Quinoa comes in three colors, white, red and black. The above picture is red quinoa. Quinoa is a super grain. What is a super grain you ask? Well it's a grain that contains all 8 of the essential amino acids to make it a complete protein. Quinoa also contains lysine, which wheat does not, as well as niacin, iron and potassium.

Quinoa is prepared by simmering in water 1 part quinoa to 2 parts water (1 cup of quinoa to 2 cups of water) until water is absorbed (about 12 minutes when I did it tonight).





The texture of quinoa is much like that of al dente pasta or of brown rice. In fact tonight I added quinoa to our brown rice and it was hart to tell. The flavor is a little 'nutty' and quite pleasant. A suggestion from the WoW class was replacing 1/2 the ground beef in a recipe with red quinoa.




See the quinoa? My kids saw it too- luckily they're pretty good about eating what they're given, and I've been so excited by this class that I've been talking about it practically non-stop since I've gotten home. Luckily my next door neighbor and friend is excited to and is willing to listen to me talk about how I've been incorporating things and give me tips/hints on better ideas.

I added quinoa into our pizza sauce last night (after blending you'd not even know it was there) and my husband even added some to a chocolate shake tonight. I've also added it to spanish rice.

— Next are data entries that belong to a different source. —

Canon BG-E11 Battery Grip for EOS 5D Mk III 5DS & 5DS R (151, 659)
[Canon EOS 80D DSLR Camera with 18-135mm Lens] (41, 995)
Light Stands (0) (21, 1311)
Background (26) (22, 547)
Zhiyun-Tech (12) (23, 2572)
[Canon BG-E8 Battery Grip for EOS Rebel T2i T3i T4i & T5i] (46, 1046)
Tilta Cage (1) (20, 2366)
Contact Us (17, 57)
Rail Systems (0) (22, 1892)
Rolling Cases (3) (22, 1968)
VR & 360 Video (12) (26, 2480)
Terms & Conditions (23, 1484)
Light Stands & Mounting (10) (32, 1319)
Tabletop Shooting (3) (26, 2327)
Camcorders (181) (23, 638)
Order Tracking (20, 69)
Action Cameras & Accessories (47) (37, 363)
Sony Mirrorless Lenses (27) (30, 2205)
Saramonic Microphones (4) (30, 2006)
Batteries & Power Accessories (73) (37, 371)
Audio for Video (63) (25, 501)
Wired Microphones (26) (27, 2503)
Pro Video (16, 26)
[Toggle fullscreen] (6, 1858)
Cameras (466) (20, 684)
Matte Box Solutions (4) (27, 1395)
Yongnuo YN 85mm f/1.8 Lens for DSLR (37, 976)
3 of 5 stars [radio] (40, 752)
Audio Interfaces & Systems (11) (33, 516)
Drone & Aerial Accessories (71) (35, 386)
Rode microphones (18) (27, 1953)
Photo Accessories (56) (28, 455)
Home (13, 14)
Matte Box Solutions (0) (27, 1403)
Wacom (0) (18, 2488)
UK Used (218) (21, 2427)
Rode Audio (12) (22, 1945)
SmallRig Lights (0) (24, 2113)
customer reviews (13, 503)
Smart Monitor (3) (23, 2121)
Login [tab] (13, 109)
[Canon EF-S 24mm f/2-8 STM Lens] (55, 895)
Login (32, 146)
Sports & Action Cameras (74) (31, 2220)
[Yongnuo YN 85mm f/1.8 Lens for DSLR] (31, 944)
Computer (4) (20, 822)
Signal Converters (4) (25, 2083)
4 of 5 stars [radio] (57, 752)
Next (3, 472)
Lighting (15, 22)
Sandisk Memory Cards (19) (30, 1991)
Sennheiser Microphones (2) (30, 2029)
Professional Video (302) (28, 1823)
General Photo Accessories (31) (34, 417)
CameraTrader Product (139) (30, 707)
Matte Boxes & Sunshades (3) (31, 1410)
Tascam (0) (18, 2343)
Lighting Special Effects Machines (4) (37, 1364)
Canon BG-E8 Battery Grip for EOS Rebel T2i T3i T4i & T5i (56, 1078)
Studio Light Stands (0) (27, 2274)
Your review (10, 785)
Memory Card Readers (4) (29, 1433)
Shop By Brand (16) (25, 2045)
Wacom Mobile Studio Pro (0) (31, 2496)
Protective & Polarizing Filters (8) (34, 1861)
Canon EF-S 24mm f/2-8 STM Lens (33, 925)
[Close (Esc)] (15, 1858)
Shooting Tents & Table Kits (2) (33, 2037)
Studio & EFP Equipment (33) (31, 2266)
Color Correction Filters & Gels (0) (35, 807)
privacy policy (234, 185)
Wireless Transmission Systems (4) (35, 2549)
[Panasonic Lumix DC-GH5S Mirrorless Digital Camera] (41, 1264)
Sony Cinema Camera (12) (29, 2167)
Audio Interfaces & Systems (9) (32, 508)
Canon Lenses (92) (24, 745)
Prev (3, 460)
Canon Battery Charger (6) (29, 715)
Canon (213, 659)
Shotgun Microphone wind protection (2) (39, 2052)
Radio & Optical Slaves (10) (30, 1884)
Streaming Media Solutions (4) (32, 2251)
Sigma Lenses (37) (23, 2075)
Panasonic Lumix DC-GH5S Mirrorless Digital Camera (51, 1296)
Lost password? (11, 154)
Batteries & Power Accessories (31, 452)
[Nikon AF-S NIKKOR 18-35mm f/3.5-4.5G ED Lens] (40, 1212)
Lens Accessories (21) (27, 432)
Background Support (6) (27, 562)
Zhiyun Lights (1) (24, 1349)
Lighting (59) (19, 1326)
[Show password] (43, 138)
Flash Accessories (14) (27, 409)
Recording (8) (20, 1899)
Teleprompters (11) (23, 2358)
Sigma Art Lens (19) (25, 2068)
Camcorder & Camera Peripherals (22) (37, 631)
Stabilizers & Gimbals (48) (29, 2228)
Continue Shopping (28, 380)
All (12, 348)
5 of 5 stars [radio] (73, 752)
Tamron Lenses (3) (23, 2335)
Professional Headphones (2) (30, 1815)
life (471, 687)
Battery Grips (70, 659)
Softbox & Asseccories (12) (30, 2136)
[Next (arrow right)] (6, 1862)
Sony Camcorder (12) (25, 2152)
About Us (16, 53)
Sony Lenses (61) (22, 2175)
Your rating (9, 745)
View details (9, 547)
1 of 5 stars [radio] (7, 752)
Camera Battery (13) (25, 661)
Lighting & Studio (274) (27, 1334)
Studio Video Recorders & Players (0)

I paid $2.65 a lb for quinoa at the health food store. I cooked up a cup of quinoa and used some of it tonight and put the rest into snack sized ziplocs and stuck it in the freezer where it's supposed to be good for 6 months.

More about quinoa

WoW your food!



I attended a cooking class this week that's got me all fired up about eating healthy. I think on a scale of 1-10 with 1 being only eating McDonald's to 10 being only eating food that we grow organically in the season that it's grown we probably rate a 6 on the 'healthy' scale. My kids eat fairly well and I cook (generally mostly from scratch) often. We usually have a selection of veggies and fruits with meals and my kids eat them. I sneak veggies into the main dish as well.

This class I attended was fabulous. The presenters discussed ways to lessen the meat that you serve your family and adequately replace the proteins with whole grains- in ways other then in bread! They discussed grains I'd never heard of, and some I had but didn't know the health benefits of. I paid a visit to the health food store and $50 later am ready to start some experimenting.

One of the presenters shared her powerful experience with changing her diet to a higher whole grain diet and it's direct effect on her health. The power of her story is amazing and I've asked her permission in sharing it- and if she approves I will.

I've struggled with a variety of physical ailments, auto immune diseases that seem to come and go without explanation (diseases that shouldn't go once they're diagnosed). My 5 (almost 6) year-old struggles with chronic constipation. If nothing else I'm hoping a diet higher in whole grains (besides wheat) will help her bowels function properly.

I have a tendency to go through phases, to get all excited and fired up- but this is EASY. That's the key. You cook your regular recipes and WoW it in order to up the fiber and the vitamins and minerals and your family won't even know! Wherever you're at you just do a little better.

I'm going to start by discussing some grains that I'm experimenting with- and sharing recipes- the old way and what I've done to Wow it. I'm excited. Hold on tight!